DIRECTIONS FOR THIS TASK
Read the records beneath this task and copy every line that contains the string "computer".

GIVEN RECORDS
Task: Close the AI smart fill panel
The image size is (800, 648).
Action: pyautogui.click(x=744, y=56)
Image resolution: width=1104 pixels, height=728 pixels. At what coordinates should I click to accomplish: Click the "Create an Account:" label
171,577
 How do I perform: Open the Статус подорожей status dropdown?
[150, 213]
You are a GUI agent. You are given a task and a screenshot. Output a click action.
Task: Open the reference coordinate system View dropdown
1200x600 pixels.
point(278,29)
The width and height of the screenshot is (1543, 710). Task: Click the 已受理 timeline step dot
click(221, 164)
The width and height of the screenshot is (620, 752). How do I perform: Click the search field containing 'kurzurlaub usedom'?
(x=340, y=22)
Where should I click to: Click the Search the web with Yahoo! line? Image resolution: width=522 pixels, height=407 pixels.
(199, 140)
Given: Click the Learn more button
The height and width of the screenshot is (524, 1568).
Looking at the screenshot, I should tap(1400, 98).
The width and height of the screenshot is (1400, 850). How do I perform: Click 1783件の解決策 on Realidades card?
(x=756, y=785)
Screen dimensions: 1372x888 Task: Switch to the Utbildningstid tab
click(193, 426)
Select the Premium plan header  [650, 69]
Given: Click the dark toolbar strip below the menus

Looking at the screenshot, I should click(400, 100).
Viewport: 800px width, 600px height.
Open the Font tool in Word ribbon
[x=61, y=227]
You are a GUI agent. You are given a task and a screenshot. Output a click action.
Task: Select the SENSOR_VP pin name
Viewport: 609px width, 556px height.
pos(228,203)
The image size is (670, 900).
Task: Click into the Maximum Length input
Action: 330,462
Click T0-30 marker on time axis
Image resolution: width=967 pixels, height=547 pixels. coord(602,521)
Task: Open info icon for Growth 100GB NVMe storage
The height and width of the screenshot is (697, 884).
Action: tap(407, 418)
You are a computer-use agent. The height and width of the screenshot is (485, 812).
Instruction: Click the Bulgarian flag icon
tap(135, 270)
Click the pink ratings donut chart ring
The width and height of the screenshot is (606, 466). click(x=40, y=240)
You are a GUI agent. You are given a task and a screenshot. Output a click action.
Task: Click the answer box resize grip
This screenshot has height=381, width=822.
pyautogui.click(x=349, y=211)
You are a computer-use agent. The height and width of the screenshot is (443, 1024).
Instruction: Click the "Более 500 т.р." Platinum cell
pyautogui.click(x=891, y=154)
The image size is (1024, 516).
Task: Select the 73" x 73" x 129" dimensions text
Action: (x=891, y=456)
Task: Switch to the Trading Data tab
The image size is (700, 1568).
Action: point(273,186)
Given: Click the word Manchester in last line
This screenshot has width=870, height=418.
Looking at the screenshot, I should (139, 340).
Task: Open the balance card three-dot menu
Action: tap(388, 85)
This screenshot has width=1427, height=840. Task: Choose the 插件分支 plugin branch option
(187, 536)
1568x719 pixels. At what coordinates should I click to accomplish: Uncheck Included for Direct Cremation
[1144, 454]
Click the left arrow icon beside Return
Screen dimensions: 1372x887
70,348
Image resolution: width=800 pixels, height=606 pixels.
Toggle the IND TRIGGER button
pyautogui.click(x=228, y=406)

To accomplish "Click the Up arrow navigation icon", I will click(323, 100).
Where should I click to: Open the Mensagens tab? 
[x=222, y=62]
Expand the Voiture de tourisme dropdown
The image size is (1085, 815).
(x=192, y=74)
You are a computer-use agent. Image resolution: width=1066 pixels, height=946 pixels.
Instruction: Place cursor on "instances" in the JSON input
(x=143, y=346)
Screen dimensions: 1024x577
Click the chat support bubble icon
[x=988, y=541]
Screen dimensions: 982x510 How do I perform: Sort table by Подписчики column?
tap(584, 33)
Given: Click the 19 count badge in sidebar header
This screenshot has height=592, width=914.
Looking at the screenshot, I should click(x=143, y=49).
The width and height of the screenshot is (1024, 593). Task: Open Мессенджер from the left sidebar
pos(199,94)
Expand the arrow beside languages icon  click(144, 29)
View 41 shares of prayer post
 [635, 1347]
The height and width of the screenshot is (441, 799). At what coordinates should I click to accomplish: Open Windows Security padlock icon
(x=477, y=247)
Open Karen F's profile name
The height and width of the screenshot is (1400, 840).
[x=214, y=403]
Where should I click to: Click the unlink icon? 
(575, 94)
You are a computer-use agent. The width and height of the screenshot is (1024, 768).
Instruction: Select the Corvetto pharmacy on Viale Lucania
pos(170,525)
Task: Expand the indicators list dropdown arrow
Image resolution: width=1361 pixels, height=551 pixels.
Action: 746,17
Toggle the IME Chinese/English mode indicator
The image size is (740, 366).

RESPONSE BOX
You are a computer-use agent. The height and width of the screenshot is (485, 812).
You are a computer-use agent. The height and width of the screenshot is (443, 1024).
You are a computer-use agent. Image resolution: width=1066 pixels, height=946 pixels.
You are a computer-use agent. The width and height of the screenshot is (1024, 768).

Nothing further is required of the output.